The most outstanding time of prosperity would have been the reign of Solomon. This leads me to suggest a historical interpretation of verse 12:
“The LORD alone guided him, There was no foreign god with him.”
When Solomon died, the northern tribes seceded from the Jerusalem-led kingdom (1 Kings 12). Jereboam became king at Shechem in the north. In order to undermine the temple at Jerusalem as the politico-religious center, he made worship centers at Dan and Bethel for his people. He used bull or calf icons somehow in these sanctuaries. He probably considered them no more idolatrous than the cherubim iconography at the Jerusalem temple. But he seems to have given them a historical interpretation:
“See your gods, Israel, who brought you up out of the land of Egypt” (1 Kings 12:28).
Now the bull iconography probably had something to do with the popular Phoenician fertility religion and the sympathetic magic that people thought made the crops and herds grow. Phoenicia was closely connected with the northern tribes of Israel. But Jereboam claimed icons like this had been with Israel in the desert, on the way from Egypt. (At Timna there had been a shrine to the Egyptian cow goddess, Hathor.
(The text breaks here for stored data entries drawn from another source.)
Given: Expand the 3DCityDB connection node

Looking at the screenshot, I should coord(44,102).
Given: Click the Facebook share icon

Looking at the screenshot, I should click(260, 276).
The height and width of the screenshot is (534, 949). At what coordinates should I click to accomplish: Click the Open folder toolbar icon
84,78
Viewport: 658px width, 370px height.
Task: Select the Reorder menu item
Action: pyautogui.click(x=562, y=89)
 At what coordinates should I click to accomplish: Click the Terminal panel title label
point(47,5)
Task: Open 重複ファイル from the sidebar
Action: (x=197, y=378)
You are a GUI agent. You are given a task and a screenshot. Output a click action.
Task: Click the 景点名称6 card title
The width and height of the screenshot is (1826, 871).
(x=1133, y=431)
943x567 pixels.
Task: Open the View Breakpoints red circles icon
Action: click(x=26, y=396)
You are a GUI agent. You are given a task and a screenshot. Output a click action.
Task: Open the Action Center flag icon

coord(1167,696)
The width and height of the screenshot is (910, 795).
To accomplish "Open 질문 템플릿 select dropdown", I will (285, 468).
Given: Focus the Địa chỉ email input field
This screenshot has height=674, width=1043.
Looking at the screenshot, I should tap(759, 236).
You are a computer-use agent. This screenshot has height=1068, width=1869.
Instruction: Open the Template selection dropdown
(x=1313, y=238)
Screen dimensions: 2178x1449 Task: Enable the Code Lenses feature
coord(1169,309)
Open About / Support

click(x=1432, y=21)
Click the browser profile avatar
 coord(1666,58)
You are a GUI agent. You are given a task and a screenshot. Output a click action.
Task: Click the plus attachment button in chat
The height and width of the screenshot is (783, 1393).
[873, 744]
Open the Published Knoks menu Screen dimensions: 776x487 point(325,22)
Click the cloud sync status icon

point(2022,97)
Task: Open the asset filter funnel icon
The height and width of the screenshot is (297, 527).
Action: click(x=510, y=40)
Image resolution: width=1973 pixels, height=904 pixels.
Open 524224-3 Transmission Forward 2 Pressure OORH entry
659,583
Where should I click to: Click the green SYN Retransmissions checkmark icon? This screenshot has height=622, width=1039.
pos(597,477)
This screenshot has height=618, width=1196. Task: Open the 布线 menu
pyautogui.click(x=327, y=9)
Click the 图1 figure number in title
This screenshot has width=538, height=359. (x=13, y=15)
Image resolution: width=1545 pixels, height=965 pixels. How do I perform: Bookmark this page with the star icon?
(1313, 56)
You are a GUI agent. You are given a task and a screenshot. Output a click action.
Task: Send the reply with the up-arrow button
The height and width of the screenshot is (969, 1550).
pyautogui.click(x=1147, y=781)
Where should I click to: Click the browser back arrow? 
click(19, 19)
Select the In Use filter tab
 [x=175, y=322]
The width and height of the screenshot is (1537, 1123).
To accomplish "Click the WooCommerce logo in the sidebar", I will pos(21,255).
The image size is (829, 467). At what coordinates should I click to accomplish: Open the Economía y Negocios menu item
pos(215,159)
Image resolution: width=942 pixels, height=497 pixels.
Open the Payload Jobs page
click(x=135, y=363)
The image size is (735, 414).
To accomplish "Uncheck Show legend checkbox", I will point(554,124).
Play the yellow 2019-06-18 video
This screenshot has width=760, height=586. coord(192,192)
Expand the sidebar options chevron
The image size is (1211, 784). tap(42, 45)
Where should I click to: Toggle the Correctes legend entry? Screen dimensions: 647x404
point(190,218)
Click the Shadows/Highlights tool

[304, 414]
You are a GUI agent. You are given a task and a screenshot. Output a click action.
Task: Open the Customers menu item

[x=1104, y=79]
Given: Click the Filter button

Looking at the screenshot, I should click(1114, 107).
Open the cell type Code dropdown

Could this have been the origin of idea that some kind of bovine deity was in the desert with Israel?)
Deuteronomy 32:12 flatly contradicts this. There was only one deity guiding Israel in the wilderness, the LORD.
The point here for spirituality is the description of the tender care God gave his people in the desert. He encircled and cared for Israel (v. 10). The “apple of his eye” in verse 10 probably should get translated as the “pupil of his eye.” The sense would be that God cared for his people as one would care for his own eyes.
“Like an eagle that stirs up its nest, that flutters over its young, spreading out its wings, catching them, bearing them on its wings” (Deuteronomy 32:11).
Whether the eagle was meant to contrast with the bull at Bethel and cause people to think of the winged cherubim at Jerusalem, one can only ponder.